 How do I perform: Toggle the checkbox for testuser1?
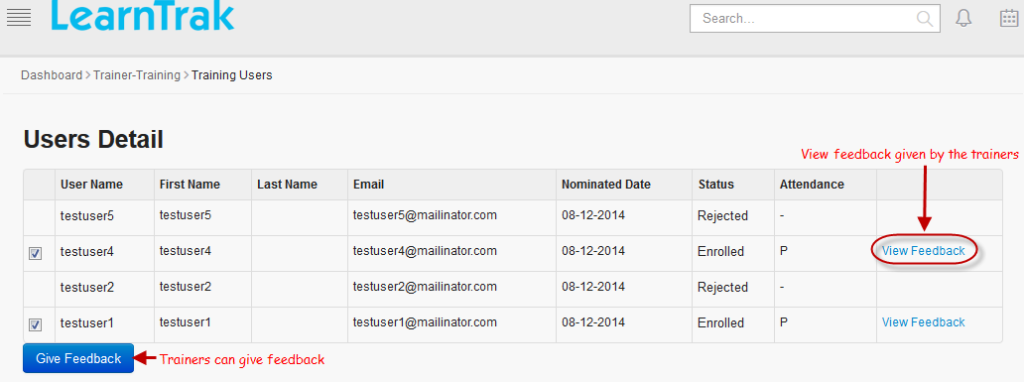[35, 325]
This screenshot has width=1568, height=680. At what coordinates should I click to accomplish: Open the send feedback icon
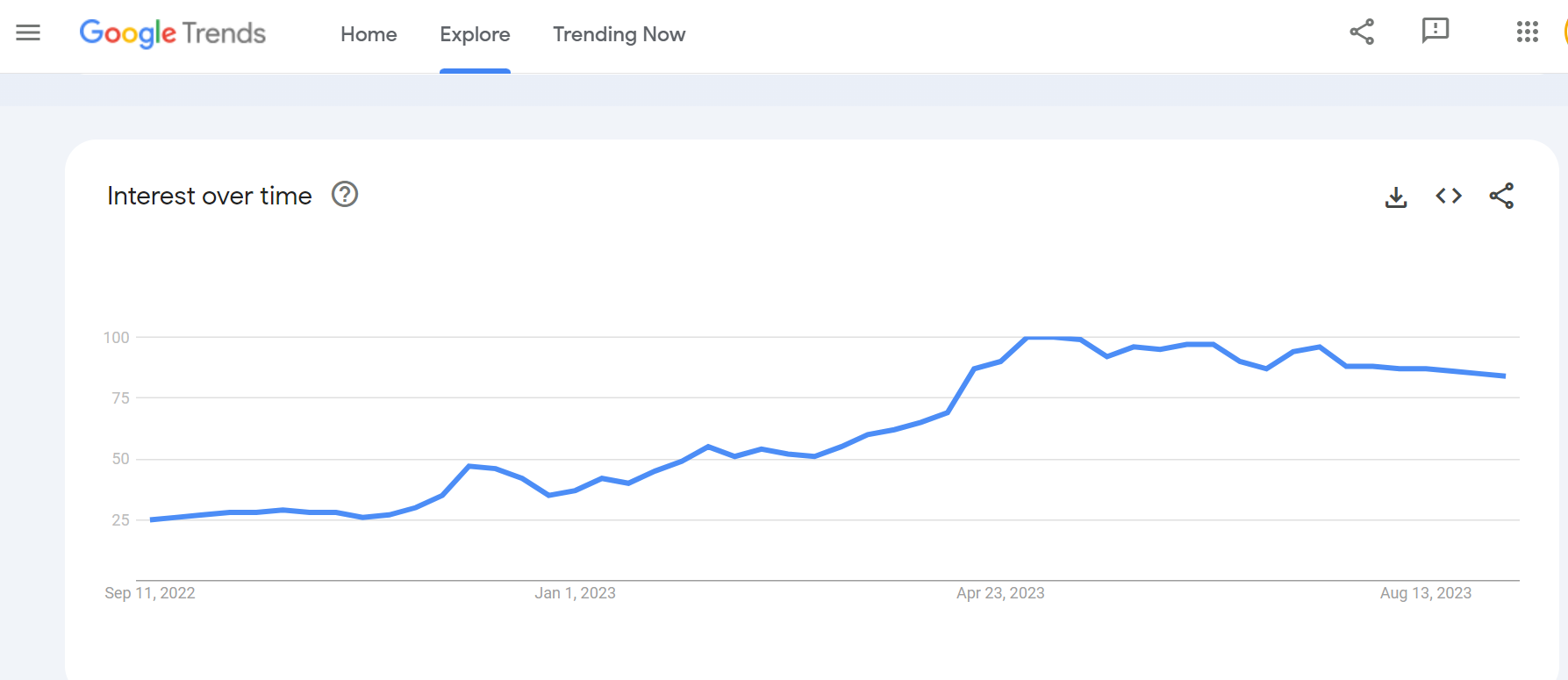pyautogui.click(x=1436, y=32)
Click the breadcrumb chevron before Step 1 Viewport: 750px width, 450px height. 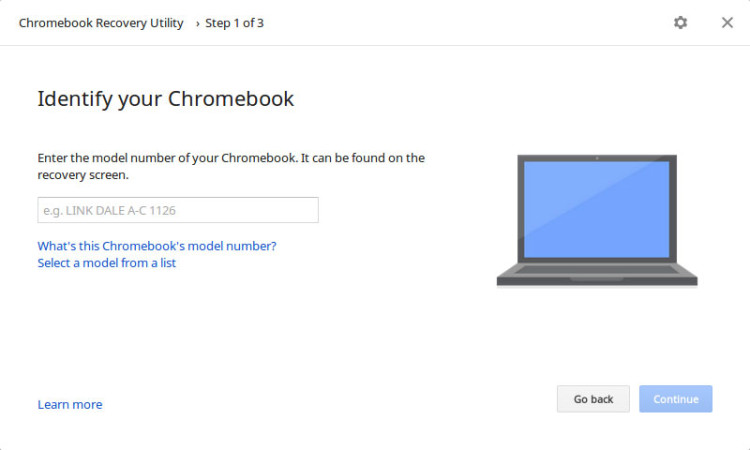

+ + +

# [Exercise description]
When you repeat the listing, keep it exact and leave the pictures behind.

# [Answer space]
 How do I perform: Toggle the checkbox for testuser1?
[35, 325]
This screenshot has width=1568, height=680. At what coordinates should I click to accomplish: Open the send feedback icon
pyautogui.click(x=1436, y=32)
Click the breadcrumb chevron before Step 1 Viewport: 750px width, 450px height. 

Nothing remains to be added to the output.